Alternate detonation sequence? ‘Oh, damn…“ Race breathed. His eyes flashed over to the other timer—the one that sat on top of the hydrazine drums on the other side of the room—the timer that was set permanently at 00:00:05. The second timer activated, ticked over to 00:00:04. Ehrhardt’s eyes went wide with surprise. Race’s went even wider. ‘Oh, man,’ he said. Exactly four seconds later, at the expiration of the abbreviated countdown, the hypergolic fuels in the drums mixed and the walls of the control booth blew out with shocking force.

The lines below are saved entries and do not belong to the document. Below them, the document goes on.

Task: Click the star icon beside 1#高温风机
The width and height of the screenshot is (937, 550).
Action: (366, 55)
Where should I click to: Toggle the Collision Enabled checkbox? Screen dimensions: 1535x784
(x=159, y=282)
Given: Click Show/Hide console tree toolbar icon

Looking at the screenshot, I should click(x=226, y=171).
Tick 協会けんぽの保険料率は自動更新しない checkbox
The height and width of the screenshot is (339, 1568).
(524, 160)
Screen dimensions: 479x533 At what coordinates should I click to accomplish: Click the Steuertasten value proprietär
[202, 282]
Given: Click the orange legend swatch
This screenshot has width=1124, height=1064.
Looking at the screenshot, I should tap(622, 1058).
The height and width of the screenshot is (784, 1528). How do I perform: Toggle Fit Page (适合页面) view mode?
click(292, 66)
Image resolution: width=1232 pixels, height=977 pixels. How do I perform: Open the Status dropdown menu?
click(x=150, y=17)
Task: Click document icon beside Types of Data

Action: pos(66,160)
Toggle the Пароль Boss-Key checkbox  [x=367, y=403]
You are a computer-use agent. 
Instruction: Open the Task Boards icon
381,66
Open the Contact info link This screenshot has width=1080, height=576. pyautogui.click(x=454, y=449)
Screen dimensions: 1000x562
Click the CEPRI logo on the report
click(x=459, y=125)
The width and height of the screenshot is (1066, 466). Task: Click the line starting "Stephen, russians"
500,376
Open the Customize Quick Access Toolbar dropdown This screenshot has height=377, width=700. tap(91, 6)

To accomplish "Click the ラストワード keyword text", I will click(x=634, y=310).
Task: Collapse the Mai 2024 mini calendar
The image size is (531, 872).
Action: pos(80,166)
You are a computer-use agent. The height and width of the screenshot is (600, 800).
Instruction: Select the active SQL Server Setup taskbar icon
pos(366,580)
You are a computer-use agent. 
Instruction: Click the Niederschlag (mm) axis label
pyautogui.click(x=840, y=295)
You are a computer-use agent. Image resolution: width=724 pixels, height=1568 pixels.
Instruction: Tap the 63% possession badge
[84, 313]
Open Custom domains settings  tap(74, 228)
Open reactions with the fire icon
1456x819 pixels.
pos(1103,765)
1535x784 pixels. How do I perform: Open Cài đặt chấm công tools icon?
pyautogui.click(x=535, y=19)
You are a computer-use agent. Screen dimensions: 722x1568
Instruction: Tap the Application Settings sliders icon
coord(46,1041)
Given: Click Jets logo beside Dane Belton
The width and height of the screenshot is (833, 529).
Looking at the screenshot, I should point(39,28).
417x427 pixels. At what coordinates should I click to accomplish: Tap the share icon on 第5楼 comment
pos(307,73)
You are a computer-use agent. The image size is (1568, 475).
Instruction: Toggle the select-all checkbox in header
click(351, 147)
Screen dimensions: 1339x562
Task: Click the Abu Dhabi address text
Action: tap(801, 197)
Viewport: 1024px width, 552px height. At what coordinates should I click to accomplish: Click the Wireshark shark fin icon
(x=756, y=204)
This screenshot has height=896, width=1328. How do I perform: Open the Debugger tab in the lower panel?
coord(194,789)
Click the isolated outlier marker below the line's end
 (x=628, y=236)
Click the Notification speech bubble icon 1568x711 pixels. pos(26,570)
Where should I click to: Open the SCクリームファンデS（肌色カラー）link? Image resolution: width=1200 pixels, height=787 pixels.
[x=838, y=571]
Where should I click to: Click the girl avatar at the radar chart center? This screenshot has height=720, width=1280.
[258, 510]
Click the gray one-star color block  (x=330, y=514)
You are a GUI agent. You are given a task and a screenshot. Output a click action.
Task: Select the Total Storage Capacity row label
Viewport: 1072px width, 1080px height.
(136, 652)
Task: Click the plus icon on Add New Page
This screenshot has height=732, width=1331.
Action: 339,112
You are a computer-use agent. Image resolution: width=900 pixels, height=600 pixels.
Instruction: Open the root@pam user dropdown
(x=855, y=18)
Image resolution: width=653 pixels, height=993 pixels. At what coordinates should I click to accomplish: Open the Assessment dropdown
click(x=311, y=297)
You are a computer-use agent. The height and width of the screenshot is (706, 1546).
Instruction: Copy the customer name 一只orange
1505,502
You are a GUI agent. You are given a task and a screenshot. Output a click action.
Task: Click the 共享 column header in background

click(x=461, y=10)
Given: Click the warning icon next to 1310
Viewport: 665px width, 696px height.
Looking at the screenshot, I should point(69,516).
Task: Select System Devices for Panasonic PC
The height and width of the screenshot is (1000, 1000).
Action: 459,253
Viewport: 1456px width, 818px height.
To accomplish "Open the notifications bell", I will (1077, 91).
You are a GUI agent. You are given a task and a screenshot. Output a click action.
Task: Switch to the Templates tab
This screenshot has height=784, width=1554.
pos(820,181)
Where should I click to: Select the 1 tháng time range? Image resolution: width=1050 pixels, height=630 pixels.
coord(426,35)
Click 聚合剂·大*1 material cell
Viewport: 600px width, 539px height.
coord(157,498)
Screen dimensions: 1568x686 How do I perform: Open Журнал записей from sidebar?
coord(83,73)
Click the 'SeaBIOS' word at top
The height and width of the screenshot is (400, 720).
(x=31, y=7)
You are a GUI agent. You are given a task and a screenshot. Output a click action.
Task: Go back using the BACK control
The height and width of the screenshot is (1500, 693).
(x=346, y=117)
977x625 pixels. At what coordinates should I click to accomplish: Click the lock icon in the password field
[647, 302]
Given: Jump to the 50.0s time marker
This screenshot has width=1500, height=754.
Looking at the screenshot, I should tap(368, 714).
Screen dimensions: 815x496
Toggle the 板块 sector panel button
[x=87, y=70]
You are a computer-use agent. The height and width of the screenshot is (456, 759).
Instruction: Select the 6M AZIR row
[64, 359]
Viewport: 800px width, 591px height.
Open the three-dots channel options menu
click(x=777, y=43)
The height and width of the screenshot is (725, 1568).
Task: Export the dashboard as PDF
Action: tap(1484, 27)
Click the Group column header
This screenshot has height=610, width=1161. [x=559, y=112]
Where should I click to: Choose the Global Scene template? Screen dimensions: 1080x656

Its windows shattered as one, blasting out into the sky in a million fragments, closely followed by a roaring, billowing, blasting ball of flames. Debris shot out in every direction—doors, pieces of the Supernova, torn segments of wooden benches, sections of floor—all dispatched with such monumental force that some of them even managed to clear the rim of the crater, landing in the thick foliage that surrounded the giant earthen mine. The cracked pieces of the two thermonuclear warheads that had comprised the Supernova landed harmlessly on the floor of the crater—the hypergolic blast far too crude to split the atoms inside them. In a moment, all that was left of the control booth was a blackened skeletal frame charred beyond recognition, hanging loosely above the mine its walls gone, its windows gone, its floor and ceiling also gone. William Race was gone too.